$30.99
The point of this assignment is to give you the opportunity to write much of the basic code for dealing with text as it will exist in this class.
Your assignment is to read multiple files from two different genres of writing, do a frequency count of reporting verbs, and then write a brief commentary about whether or why the counts in the two genres are the same (I don’t think they will be) or are different. For the final analysis, you should probably look at the top 10 (or maybe 20) most frequent reporting verbs.
Frequency in this context is defined as the frequency per 1000 words, so this normalizes raw counts by the size of the underlying text base.
You have a list of “reporting verbs” in the zip file for the assignment. These are the verbs used in making claims, assertions, arguments, etc. This list is probably best read into a Python set for later efficient lookup. You also have a list of the CLAWS part-of-speech tags. You won’t have to read these in, but these will be useful to look at now and to use in the future.
You should use as your text the documents in the “2014 4 101 400” data set provided of student data, as one genre, and the first 20 documents in the “00” set of the 2009 COCA academic data, as the other genre. (I think this is roughly comparable in size; if not, use as much COCA data as is necessary to get roughly the same word counts. I will before class on Wednesday the 23d do this program and be able to update the needs, but I wanted to get this text out to you now and not delay.)
Use the sentpos files of CLAWS-tagged sentences.
You will need to do several things to get this working. None of these is hard; each is a standard function used in statistical text processing.
• You will need to read multiple files from different directories. For this, the Python listdir function is useful, because it gives you a list of the file names in a given directory, and you can loop over the file names in the returned list.
• You should read the sentpos files, throw away the first items in each line that are not text and part of speech, and read the part of the lines that is text and POS.
• You should do a frequency count of total number of tokens and of the various reporting verbs. These are each probably best done with
1
a Python defaultdict(int) that has the word as the key and the frequency as the value.

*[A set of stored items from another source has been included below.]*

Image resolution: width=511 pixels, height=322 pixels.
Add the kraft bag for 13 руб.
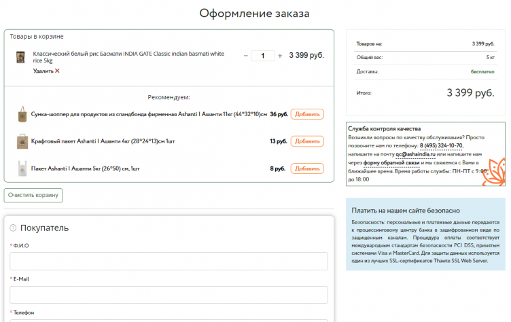[x=307, y=141]
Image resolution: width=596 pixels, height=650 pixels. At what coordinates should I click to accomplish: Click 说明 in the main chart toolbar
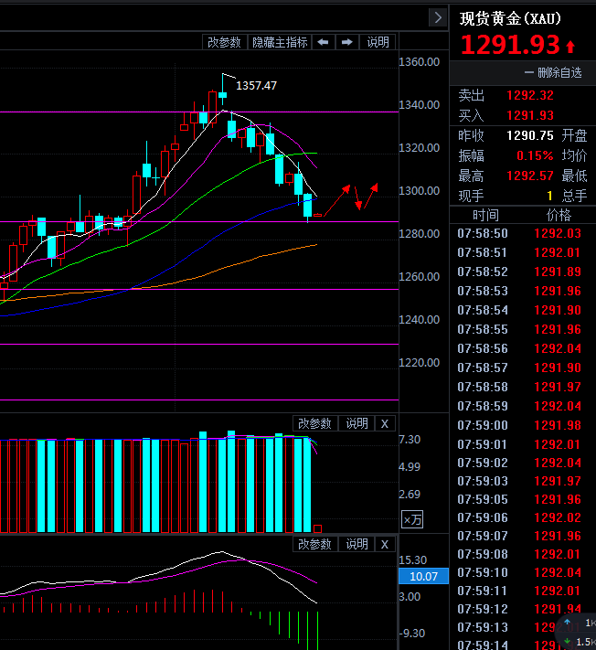[378, 42]
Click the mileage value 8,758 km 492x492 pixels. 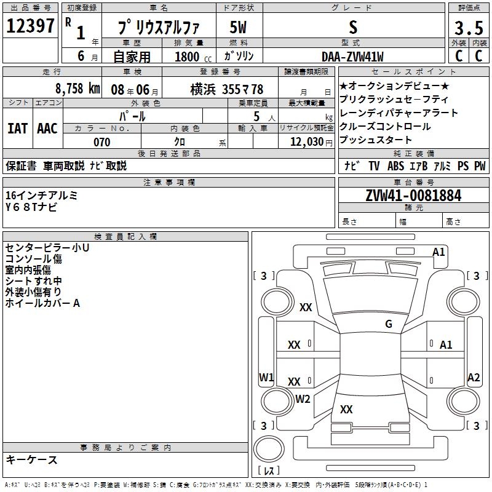77,88
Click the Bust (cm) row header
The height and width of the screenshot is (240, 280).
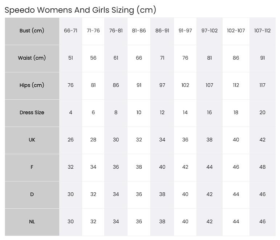pyautogui.click(x=32, y=31)
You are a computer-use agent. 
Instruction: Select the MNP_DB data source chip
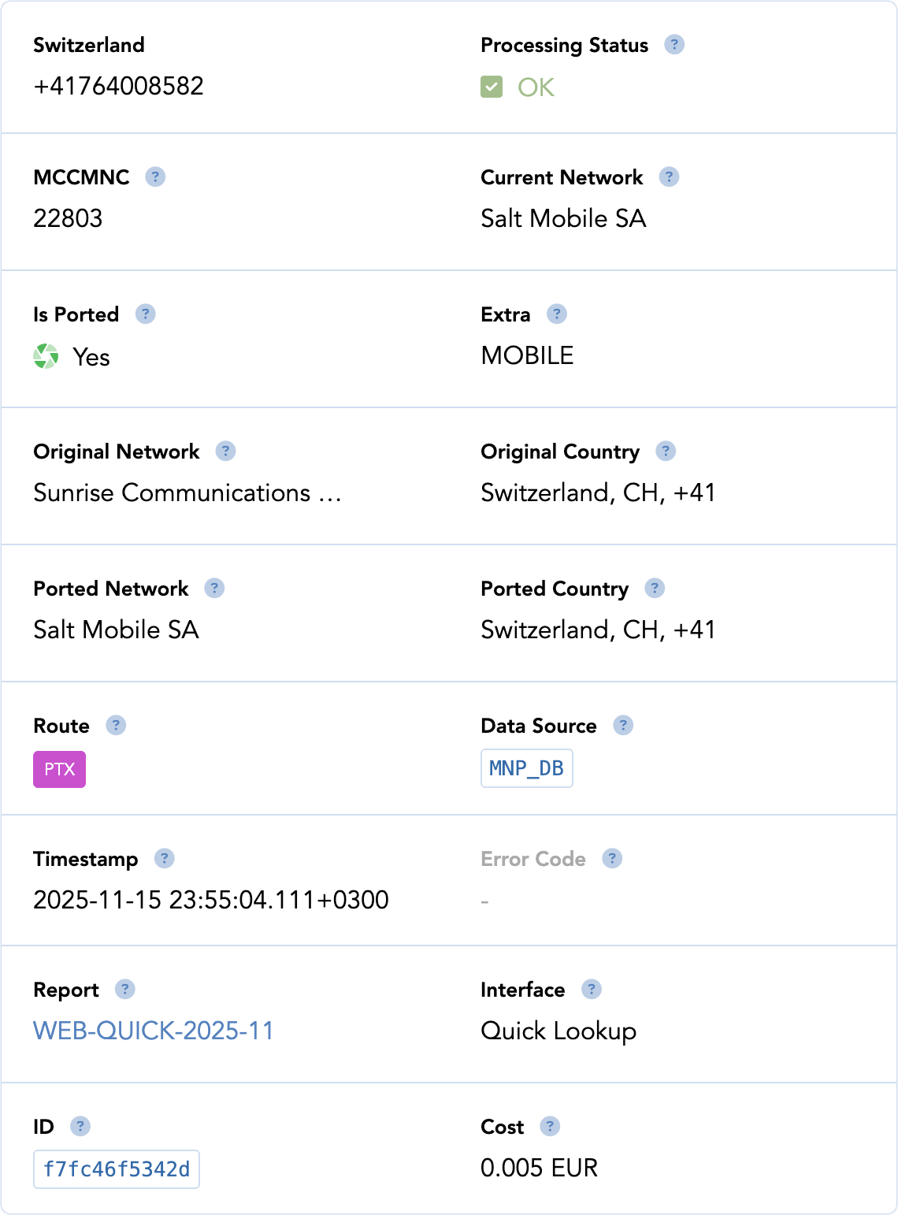pos(526,767)

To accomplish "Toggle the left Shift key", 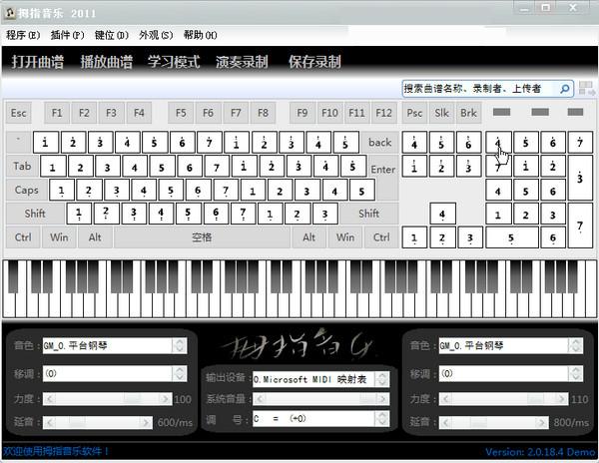I will (35, 214).
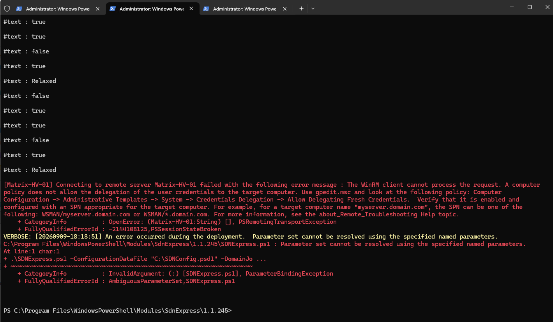Click the PowerShell icon on the third tab
Image resolution: width=553 pixels, height=322 pixels.
click(206, 9)
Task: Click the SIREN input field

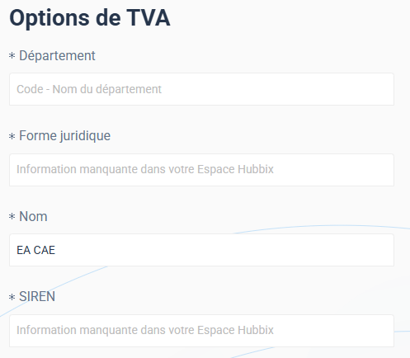Action: coord(201,331)
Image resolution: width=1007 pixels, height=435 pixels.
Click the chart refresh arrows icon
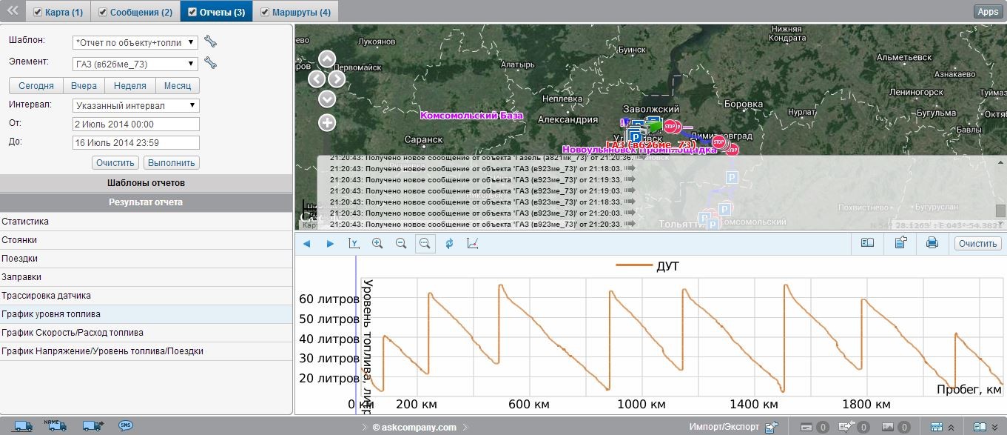click(449, 243)
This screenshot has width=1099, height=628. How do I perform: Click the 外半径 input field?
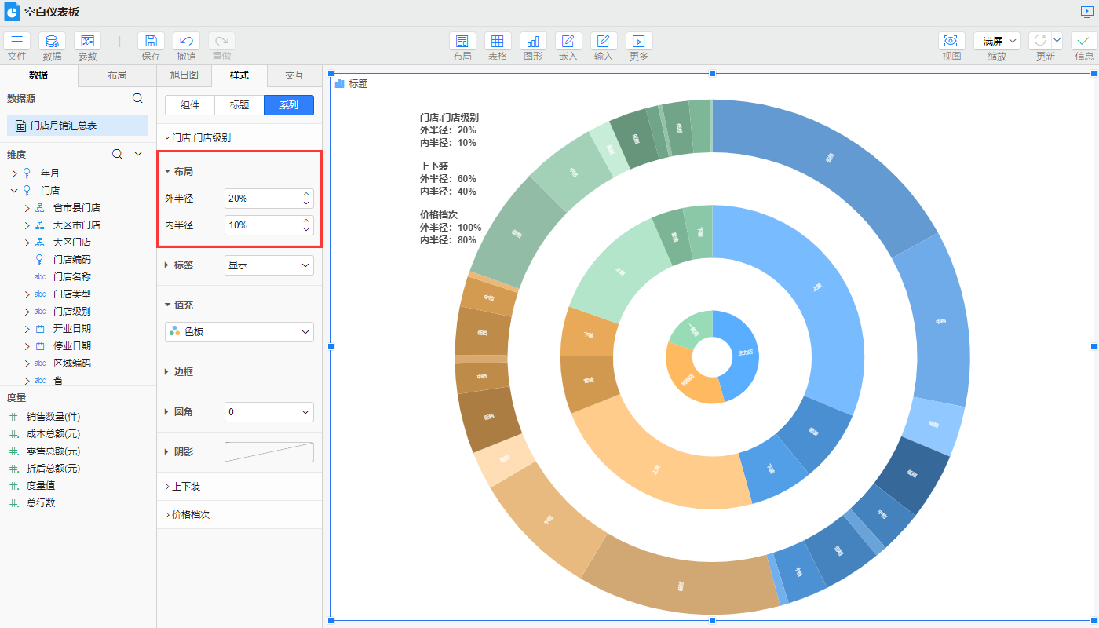tap(262, 199)
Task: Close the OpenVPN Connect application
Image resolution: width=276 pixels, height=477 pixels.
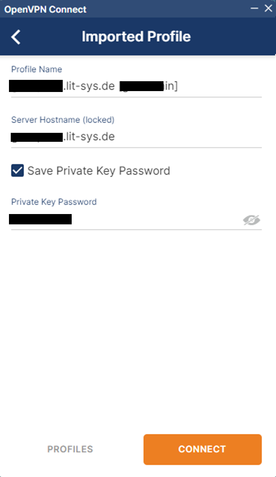Action: [268, 8]
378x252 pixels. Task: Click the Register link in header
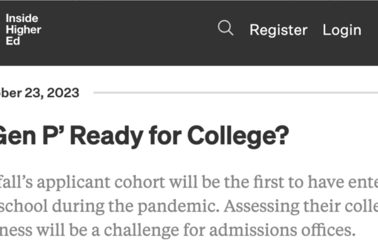pos(278,30)

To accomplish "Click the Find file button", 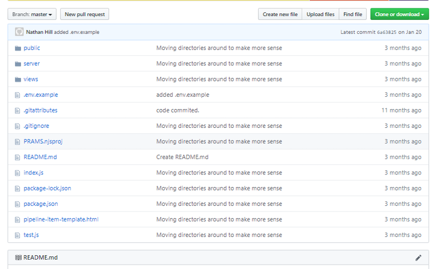I will click(x=353, y=14).
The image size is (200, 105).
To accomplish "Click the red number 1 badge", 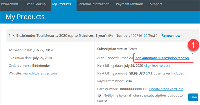I will pos(193,45).
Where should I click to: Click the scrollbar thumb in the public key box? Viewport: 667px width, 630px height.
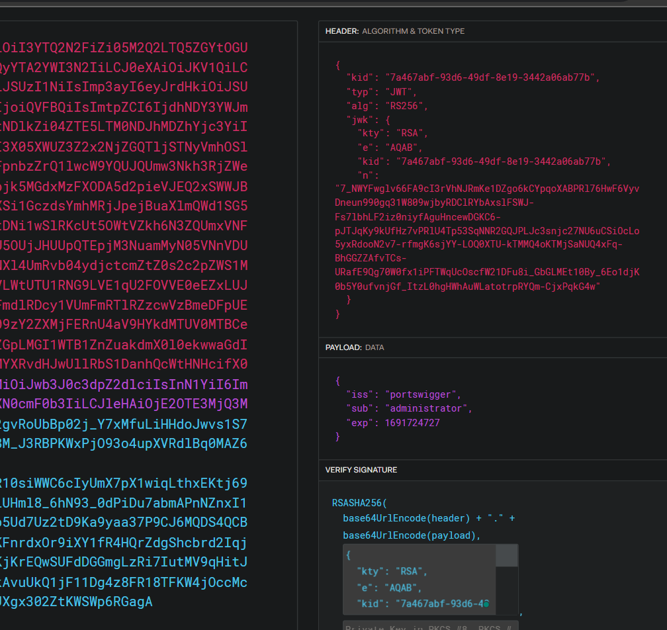pos(506,556)
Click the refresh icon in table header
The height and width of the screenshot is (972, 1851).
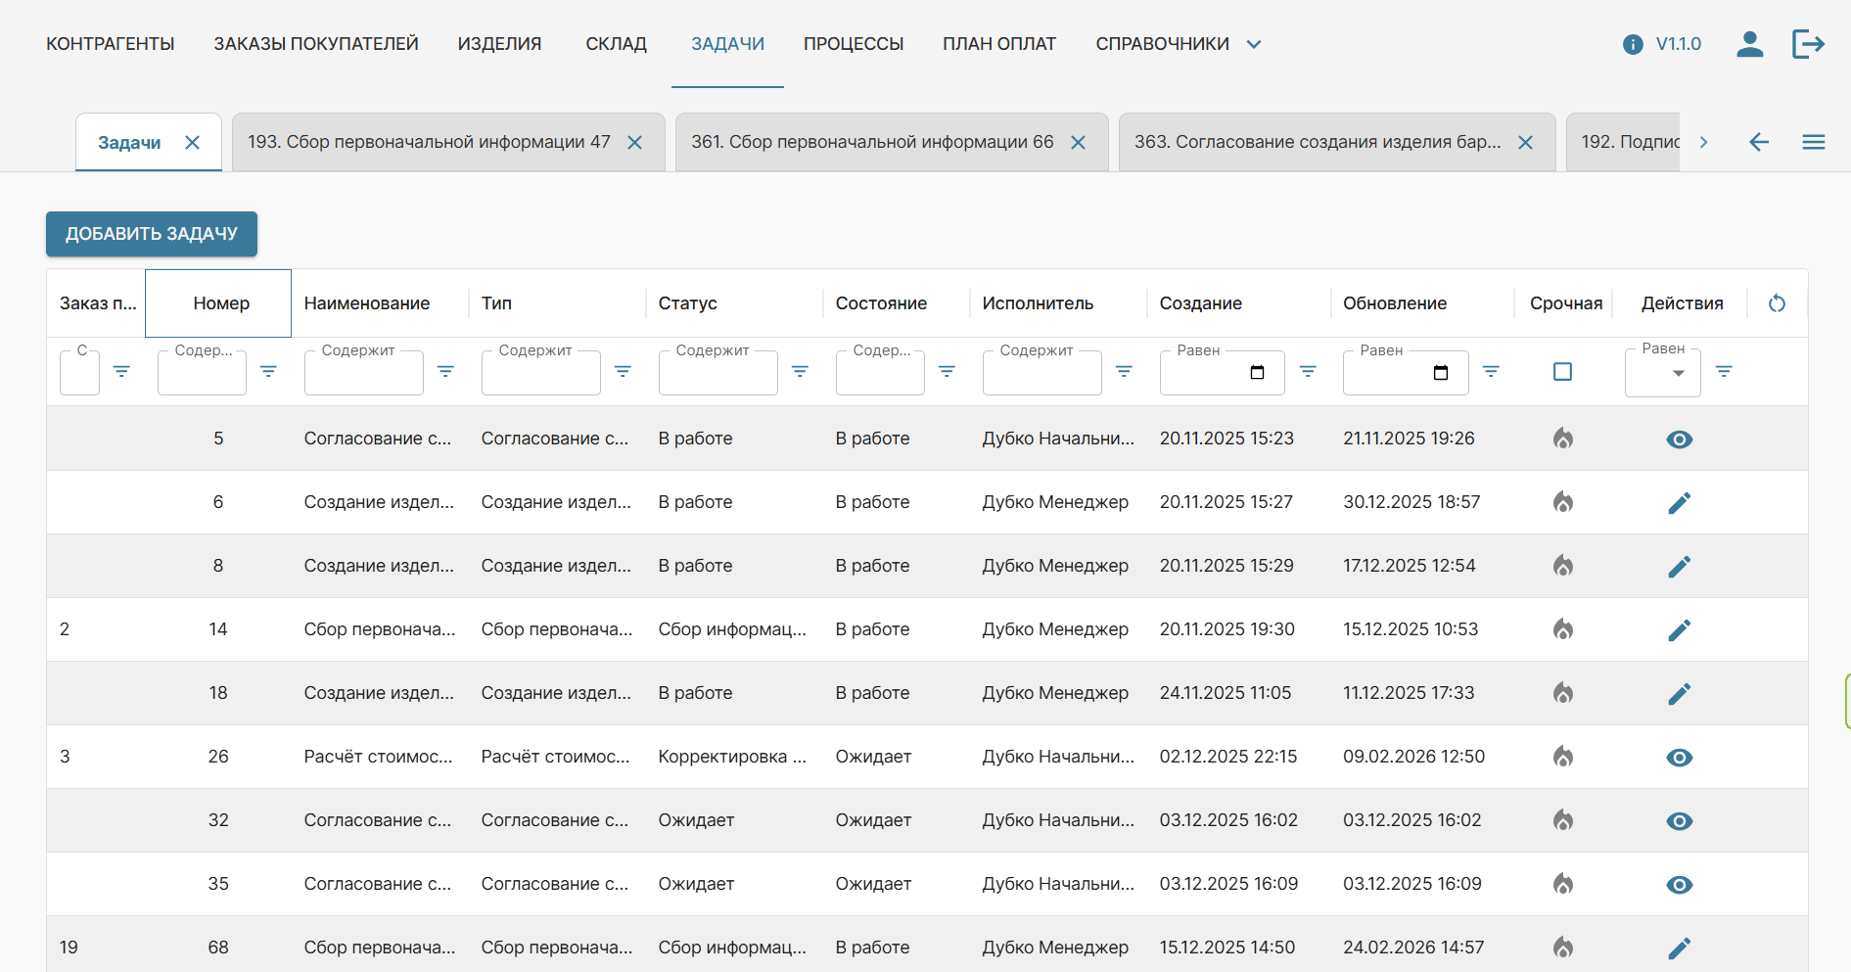point(1777,303)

• Some of the reporting verbs (like “report”, curiously enough) could be either a noun or a verb. You will need to read the “B” lines of the sentpos files, which will give you word POS tokens, split those tokens on the underscore, and then check that the word part of the token is in the reporting verbs set and that the POS part of the token starts with “V”. (Note that in the CLAWS 7 tag set, verbs and only verbs have a POS tag that starts with a “V”. For this purpose, you can hard-code the insistence on starting with “V”. For more sophisticated things, you’d have to do a more complicated data structure or list of things to be looked for.)
Finally, I would like perhaps one page (max of three) of an analysis of the results. I have not actually done this study for this data, but on other data in the larger corpora I have found that the lists of most frequent reporting verbs is different for student writing than it is for more formal academic writing (which is what this particular COCA data is).
If you normalize per thousand tokens, then you need to think about what you are counting as a token. A more naive version of this might go ahead and count punctuation tokens as tokens. If the two genres had roughly the same number of words, and the same number of sentences (and thus the same number of words per sentence), then one could perhaps argue that they had the same number of punctuation tokens per sentence. A more precise counting would exclude the punctuation tokens from the overall counts. This would be the reverse of the starts-with-V that identifies words that are reporting verbs and are tagged as verbs and not nouns; you’d have a set of punctuation tags and not count if the POS was in that set.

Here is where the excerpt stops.